(TASK TO COMPLETE): In the passage on choosing a physical therapy job, rewrite the part starting at "If everything else" and ending at "(thousands?) of people.", substituting "fast-paced" for "high-volume".

(Beginning of PASSAGE PROVIDED)

So, back to our gurus who tell thousands of student and new grad DPTs that they can go out a grab their $100,000 per year straight out of school. I do think these guys have some big parts of their message right: each therapist should be advocating for him or herself. Learn to negotiate, and get more than your boss would like to give you. I bet the articles out there advocating high pay for inexperienced therapists are actually driving up pay of all therapists, and hopefully, in turn, insurance payments as well. Therapists are frequently undervalued and need to put more time and effort into advocating for themselves and seeking out the better deal. But, the better deal is not just more money, it should also include weighing the value of a happier professional and personal life as well as being incentivized at work to provide BETTER patient care, not just MORE patient care. Do you see 10 patients each day, or do you see upwards of 40? How many support staff is each therapist supervising? Is it all evals and discharges while someone else carries out the “treatment”? Is work time and money allocated for learning – or are you doing all of your continuing ed on your own dime? Is work time allocated for documentation – or are you doing paperwork on the weekends from home? Most importantly – ask yourself if your job is setting you up to provide the best care you can to your patients. Therapists being set-up to provide great care is important to our patients, our profession, and to our own self-satisfaction.
If everything else about two jobs is equal, by all means, take the one offering more pay. But don’t forget all the other factors that play into choosing a job. For me, time with my patients is huge; I don’t want someone else carrying out the treatment, I want to get to know my patient and provide top-notch care on my own. I believe that most of the high-pay jobs you find also tend to be high-volume. What on Earth can you effectively do with a patient in 15 minutes? …30 seems like a rush-job to me as well. While the instinct seems to be to flock to more money, I believe the majority of these clinics are a pipeline to burnout after providing awful patient care to hundreds (thousands?) of people.

(End of PASSAGE PROVIDED)
(Beginning of GIVEN INFORMATION)

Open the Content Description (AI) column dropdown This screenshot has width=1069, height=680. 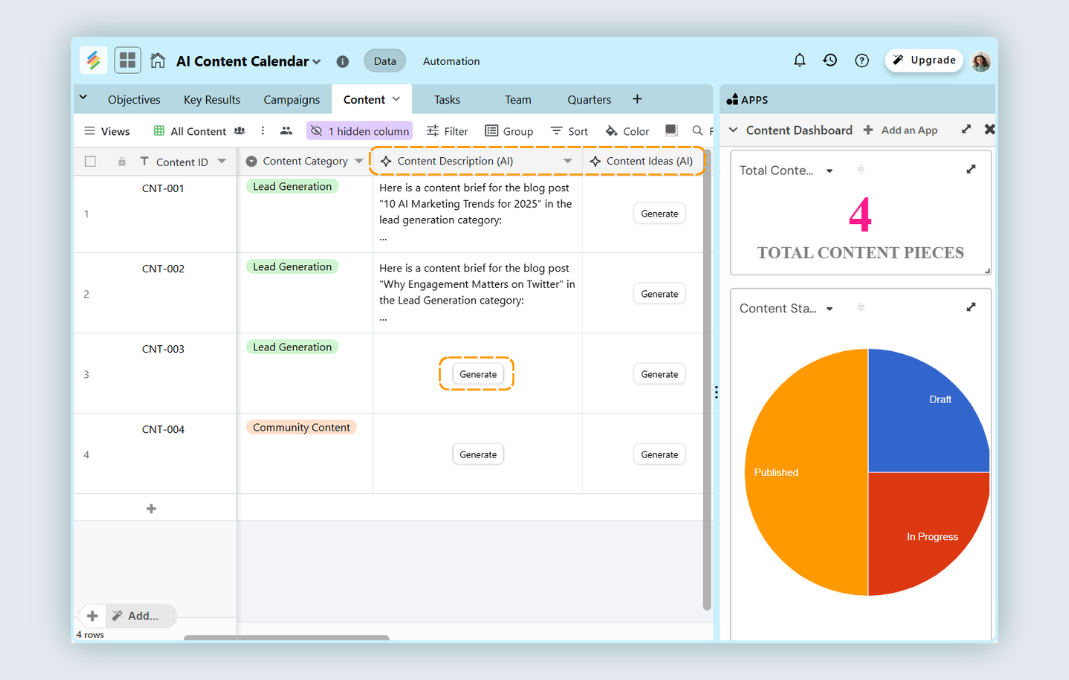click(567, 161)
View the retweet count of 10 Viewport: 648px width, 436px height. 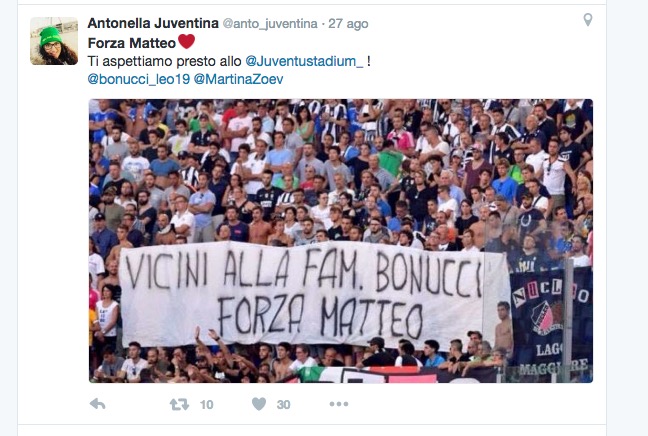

(End of GIVEN INFORMATION)

(TASK RESULT):
If everything else about two jobs is equal, by all means, take the one offering more pay. But don’t forget all the other factors that play into choosing a job. For me, time with my patients is huge; I don’t want someone else carrying out the treatment, I want to get to know my patient and provide top-notch care on my own. I believe that most of the high-pay jobs you find also tend to be fast-paced. What on Earth can you effectively do with a patient in 15 minutes? …30 seems like a rush-job to me as well. While the instinct seems to be to flock to more money, I believe the majority of these clinics are a pipeline to burnout after providing awful patient care to hundreds (thousands?) of people.